▶ [TASK TO CARRY OUT] State how many lines in the listing below contain the word "right", with no other words.

────

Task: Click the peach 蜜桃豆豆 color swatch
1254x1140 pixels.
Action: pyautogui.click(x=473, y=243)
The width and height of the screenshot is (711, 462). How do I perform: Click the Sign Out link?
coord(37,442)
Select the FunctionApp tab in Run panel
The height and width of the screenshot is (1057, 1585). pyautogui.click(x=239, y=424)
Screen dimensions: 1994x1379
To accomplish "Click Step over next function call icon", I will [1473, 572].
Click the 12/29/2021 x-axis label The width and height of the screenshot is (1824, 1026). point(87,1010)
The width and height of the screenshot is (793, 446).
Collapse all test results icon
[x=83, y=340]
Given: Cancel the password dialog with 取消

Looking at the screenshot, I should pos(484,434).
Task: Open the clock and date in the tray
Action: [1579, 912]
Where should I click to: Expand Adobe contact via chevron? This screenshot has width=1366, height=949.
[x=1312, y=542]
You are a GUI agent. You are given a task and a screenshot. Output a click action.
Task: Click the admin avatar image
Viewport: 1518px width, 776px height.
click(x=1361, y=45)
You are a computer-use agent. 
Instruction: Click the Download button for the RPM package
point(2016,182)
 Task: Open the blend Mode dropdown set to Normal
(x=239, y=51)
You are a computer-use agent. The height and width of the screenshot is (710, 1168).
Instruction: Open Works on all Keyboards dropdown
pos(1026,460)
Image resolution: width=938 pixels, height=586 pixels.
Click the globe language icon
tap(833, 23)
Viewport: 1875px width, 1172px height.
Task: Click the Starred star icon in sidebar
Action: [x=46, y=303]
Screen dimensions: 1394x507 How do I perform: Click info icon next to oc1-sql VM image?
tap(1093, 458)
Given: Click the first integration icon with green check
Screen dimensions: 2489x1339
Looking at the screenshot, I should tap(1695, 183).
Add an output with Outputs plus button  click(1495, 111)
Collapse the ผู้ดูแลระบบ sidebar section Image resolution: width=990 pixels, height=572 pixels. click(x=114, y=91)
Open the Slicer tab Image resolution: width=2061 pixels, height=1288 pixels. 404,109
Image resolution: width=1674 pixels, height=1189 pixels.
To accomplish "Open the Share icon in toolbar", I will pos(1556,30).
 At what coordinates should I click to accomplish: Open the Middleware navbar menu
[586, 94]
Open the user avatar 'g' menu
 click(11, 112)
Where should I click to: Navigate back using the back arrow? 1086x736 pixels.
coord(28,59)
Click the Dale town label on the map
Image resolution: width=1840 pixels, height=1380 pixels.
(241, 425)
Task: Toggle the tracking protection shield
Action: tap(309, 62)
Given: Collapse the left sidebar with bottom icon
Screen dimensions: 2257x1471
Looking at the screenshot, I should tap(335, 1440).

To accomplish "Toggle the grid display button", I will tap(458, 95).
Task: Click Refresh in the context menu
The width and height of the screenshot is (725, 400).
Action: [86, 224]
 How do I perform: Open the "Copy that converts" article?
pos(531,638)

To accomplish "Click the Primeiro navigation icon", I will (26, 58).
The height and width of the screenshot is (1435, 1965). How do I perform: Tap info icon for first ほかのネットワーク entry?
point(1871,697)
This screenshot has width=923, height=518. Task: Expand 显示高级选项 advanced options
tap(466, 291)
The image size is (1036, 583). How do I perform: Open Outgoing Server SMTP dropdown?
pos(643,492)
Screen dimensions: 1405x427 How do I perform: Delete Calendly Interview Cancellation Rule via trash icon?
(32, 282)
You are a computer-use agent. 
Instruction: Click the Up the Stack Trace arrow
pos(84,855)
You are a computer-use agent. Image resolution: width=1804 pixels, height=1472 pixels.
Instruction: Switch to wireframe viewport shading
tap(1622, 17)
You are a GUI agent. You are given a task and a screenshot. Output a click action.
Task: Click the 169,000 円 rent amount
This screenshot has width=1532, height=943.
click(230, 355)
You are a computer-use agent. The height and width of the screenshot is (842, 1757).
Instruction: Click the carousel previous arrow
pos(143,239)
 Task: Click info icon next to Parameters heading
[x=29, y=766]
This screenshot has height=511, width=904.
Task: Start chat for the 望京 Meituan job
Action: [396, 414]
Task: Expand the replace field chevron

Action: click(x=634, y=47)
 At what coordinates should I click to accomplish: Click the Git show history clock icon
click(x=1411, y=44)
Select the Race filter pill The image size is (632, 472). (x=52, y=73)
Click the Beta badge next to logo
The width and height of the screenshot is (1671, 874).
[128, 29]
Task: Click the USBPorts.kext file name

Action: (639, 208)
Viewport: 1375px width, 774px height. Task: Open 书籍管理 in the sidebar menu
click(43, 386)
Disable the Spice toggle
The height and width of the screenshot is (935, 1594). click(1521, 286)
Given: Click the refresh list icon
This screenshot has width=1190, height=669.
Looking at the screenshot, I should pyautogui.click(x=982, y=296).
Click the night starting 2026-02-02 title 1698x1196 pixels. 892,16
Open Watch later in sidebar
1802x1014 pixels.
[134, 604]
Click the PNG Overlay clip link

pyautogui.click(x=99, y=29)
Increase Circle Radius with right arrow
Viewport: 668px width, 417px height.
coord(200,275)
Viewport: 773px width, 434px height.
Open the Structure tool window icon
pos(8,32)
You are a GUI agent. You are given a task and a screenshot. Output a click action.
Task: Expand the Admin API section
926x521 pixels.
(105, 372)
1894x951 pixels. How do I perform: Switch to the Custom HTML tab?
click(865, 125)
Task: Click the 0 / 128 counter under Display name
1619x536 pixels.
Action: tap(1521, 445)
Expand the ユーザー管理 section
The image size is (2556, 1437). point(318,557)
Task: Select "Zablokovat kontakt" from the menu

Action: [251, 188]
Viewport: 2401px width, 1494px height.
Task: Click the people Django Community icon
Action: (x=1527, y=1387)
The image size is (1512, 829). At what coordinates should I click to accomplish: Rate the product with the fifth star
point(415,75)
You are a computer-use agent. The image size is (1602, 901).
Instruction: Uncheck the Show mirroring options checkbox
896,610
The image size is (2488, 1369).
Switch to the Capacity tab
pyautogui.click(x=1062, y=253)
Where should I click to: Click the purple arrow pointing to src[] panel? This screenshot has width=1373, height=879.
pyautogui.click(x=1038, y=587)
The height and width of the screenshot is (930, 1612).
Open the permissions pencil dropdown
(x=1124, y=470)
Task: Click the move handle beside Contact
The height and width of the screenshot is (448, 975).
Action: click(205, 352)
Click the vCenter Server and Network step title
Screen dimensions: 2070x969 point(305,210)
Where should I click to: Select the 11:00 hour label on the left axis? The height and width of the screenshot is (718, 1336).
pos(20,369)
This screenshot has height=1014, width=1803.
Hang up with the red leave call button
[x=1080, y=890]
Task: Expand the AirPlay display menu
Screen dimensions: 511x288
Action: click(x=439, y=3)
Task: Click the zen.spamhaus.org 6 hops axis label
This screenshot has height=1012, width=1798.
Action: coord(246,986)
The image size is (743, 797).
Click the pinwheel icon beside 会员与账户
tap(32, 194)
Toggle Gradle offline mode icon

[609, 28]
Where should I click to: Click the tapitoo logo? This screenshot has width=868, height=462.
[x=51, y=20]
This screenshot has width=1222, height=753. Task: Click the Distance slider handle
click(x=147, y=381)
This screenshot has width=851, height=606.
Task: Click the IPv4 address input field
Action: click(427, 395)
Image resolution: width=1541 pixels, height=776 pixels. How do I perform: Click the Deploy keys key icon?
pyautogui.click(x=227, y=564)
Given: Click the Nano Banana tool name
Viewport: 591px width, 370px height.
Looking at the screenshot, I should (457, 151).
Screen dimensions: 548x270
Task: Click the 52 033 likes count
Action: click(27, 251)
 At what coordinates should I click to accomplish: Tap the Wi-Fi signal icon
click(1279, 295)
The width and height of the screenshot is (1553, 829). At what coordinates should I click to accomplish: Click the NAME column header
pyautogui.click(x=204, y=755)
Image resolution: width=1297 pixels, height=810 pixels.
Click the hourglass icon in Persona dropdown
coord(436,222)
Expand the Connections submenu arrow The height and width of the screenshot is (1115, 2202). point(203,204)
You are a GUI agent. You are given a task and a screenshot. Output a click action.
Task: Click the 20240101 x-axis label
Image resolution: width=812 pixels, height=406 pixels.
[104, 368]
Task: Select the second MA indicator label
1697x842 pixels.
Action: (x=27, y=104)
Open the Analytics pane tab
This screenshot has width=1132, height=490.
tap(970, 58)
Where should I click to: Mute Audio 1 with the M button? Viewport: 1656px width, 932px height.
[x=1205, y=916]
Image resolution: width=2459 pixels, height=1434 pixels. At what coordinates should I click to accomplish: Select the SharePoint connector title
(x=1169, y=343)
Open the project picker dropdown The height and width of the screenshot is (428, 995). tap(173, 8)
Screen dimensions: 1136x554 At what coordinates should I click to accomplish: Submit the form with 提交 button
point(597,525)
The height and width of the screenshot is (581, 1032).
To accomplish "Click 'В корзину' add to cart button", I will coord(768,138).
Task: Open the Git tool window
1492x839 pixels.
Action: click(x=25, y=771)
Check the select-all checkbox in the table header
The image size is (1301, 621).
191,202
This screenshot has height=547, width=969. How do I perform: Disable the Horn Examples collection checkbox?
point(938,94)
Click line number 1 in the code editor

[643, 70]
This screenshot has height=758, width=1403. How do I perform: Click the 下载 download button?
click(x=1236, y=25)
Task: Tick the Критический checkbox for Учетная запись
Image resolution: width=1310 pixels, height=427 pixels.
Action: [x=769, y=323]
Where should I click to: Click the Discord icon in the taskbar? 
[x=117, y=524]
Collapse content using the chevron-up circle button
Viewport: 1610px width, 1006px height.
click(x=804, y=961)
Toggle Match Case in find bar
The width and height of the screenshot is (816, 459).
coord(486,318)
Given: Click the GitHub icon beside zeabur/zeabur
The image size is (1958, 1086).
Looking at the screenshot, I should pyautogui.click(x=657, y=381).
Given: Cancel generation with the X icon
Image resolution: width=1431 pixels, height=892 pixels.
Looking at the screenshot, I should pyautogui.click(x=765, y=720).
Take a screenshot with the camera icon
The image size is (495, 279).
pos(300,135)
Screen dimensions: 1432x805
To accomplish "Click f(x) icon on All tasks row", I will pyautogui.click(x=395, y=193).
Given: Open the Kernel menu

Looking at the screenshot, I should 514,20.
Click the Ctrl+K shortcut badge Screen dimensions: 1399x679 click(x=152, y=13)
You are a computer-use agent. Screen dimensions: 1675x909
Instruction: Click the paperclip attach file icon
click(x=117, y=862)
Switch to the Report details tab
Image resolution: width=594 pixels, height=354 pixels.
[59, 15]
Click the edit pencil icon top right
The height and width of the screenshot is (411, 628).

────

▶ [WRITTEN RESPONSE] 2